● WORK ORDER
In the listing that follows, the range to quote begins at the line that has "Image resolution: width=1024" and ends after the line that has "Open the Total Citations info tooltip icon"; quote it verbatim and add nothing.

● GIVEN DATA

================

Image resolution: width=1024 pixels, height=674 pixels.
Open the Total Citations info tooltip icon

================

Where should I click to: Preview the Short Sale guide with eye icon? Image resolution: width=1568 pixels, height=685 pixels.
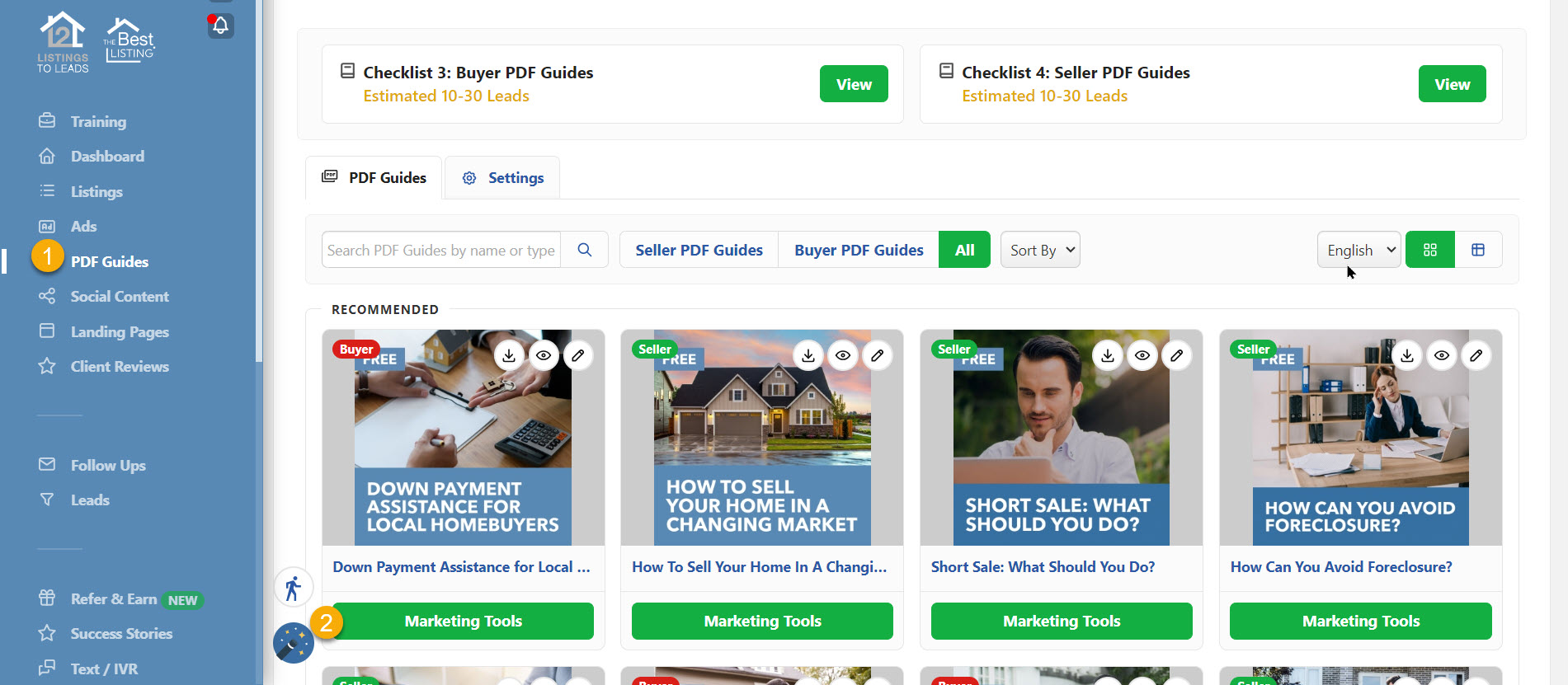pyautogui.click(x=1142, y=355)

================

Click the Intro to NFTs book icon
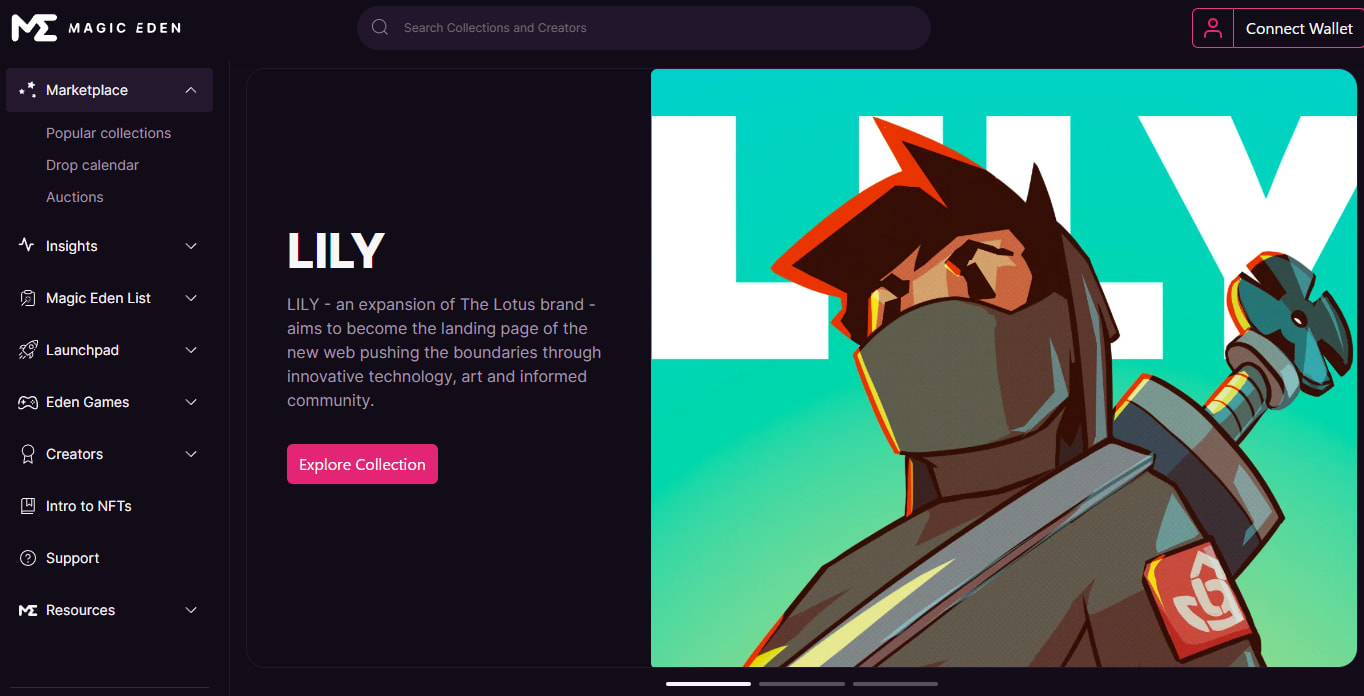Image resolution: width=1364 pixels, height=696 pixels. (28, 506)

================

● EXPECTED OUTPUT
Image resolution: width=1024 pixels, height=674 pixels.
Open the Total Citations info tooltip icon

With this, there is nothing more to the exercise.